» **Do this**
Write out the items verbatim, beginning at the line that contains "The width and height of the screenshot is (971, 485)." and stopping after the line that contains "pos(383,497)".

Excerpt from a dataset
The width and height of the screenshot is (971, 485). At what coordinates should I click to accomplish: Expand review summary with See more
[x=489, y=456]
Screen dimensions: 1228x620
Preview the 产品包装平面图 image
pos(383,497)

--

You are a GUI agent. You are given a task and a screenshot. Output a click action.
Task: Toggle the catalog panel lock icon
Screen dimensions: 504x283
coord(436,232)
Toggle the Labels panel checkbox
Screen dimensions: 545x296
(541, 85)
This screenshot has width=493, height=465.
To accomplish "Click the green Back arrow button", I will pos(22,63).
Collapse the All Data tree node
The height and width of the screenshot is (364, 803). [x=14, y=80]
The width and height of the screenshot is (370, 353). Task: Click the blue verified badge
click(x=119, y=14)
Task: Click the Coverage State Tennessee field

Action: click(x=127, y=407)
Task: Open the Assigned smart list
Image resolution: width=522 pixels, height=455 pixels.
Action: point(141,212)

» **Response below**
The width and height of the screenshot is (971, 485). At what coordinates should I click to accomplish: Expand review summary with See more
[x=489, y=456]
Screen dimensions: 1228x620
Preview the 产品包装平面图 image
pos(383,497)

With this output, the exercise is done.